# Aim
Copy out every line below that contains the string "text".

# Records for this exercise

►

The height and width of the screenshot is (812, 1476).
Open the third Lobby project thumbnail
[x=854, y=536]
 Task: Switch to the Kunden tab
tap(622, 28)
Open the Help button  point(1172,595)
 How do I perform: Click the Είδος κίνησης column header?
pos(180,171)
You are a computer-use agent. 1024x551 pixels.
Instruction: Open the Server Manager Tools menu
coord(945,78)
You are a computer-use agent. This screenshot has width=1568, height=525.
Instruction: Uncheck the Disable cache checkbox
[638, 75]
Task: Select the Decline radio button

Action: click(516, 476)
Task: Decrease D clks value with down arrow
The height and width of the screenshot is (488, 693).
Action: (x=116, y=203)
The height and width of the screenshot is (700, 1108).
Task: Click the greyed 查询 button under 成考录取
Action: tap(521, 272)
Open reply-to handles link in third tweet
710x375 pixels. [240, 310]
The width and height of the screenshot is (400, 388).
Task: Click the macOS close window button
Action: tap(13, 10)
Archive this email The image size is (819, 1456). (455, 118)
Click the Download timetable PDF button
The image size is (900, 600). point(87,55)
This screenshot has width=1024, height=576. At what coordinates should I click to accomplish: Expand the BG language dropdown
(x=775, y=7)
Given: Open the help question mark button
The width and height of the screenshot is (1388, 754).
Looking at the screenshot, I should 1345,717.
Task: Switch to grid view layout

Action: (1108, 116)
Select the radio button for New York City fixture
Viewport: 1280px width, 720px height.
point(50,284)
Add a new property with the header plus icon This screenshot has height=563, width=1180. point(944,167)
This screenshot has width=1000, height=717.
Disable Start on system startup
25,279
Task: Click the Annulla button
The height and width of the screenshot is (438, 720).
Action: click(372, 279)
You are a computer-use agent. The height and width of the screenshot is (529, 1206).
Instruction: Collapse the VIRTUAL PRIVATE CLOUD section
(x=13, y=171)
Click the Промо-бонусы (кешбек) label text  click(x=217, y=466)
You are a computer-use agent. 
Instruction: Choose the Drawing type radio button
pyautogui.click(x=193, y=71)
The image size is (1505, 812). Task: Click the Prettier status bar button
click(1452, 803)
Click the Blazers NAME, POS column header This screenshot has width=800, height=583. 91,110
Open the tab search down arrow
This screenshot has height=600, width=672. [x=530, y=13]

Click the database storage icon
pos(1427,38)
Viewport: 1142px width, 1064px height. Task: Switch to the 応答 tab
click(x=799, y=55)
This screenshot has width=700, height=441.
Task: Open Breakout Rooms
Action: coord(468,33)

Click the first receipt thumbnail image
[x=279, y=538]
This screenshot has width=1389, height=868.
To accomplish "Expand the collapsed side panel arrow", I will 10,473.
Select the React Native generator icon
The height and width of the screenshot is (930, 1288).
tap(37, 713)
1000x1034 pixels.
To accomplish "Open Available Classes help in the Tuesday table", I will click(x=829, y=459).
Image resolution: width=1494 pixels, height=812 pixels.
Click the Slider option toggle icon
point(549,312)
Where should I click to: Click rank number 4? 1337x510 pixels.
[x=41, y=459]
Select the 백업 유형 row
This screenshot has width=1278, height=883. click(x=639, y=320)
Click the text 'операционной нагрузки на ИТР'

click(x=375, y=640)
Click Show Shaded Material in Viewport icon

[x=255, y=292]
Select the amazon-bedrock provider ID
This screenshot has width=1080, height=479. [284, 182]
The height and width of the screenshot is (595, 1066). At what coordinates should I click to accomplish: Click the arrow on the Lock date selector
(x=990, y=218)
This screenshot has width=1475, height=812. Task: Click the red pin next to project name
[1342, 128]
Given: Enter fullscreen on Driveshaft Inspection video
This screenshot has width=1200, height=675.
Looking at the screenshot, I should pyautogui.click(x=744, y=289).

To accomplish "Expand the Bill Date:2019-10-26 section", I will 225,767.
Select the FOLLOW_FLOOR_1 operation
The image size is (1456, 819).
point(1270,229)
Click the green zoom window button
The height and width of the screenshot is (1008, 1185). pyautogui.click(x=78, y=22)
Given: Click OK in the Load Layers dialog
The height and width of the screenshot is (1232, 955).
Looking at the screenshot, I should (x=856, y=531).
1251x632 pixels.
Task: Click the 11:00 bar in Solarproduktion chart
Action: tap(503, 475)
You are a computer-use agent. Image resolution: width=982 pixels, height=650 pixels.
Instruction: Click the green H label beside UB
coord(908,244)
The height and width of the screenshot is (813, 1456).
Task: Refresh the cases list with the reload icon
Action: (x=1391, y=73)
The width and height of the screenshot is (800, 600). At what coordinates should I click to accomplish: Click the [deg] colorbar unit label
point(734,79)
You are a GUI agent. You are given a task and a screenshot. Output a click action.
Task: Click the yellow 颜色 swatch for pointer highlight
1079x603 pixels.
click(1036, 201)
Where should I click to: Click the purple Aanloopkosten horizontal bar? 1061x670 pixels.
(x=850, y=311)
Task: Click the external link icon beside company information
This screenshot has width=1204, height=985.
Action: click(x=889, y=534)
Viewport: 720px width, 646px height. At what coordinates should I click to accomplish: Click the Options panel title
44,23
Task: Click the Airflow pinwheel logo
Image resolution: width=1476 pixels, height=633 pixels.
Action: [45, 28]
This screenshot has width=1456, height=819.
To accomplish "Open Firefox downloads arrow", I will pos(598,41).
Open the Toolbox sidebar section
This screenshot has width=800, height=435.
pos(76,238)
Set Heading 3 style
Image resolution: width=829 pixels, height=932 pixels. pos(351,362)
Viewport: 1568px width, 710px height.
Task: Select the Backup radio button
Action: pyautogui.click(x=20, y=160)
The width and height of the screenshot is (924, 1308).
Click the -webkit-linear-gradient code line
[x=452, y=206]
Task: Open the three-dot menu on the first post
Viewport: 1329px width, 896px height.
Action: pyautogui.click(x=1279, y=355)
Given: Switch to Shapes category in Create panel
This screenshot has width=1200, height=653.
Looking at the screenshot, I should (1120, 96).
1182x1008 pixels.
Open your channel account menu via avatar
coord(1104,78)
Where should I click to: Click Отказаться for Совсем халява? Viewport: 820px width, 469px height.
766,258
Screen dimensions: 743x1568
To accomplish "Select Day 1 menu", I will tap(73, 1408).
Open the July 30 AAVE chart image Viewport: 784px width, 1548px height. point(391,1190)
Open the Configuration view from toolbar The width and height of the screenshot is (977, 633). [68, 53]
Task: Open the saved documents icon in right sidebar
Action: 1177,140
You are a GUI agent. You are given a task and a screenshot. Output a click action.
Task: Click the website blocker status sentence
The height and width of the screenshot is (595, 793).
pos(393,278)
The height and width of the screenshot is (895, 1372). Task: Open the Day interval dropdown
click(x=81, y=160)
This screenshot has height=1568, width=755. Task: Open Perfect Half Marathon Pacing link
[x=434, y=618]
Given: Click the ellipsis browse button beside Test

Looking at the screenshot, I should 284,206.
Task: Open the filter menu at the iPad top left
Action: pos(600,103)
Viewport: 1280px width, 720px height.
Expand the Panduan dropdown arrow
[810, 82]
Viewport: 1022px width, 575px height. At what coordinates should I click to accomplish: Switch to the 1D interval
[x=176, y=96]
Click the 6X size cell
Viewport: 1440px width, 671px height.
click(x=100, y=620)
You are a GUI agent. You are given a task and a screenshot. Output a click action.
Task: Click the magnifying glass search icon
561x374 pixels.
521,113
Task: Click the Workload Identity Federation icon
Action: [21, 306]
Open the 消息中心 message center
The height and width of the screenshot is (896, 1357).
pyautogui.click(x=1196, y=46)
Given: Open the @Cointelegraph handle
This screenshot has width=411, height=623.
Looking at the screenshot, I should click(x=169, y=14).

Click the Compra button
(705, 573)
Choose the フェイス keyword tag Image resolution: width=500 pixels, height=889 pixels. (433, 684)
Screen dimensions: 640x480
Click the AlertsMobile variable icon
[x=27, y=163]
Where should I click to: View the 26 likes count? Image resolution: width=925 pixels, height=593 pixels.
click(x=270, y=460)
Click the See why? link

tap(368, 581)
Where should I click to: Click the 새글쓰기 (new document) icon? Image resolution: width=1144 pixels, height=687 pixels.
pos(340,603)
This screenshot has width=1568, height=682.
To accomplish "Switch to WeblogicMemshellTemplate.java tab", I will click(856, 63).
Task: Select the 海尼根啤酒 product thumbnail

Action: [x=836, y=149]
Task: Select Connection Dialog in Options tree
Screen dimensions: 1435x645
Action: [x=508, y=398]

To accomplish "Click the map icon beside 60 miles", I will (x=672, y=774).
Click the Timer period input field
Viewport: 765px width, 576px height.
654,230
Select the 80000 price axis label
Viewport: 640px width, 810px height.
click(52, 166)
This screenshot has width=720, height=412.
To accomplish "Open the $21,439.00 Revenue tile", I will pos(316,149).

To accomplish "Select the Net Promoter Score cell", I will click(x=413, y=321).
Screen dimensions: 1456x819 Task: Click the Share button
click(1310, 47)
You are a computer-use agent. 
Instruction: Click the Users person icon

◄

# Full solution
Click the Промо-бонусы (кешбек) label text  click(x=217, y=466)
Click the text 'операционной нагрузки на ИТР'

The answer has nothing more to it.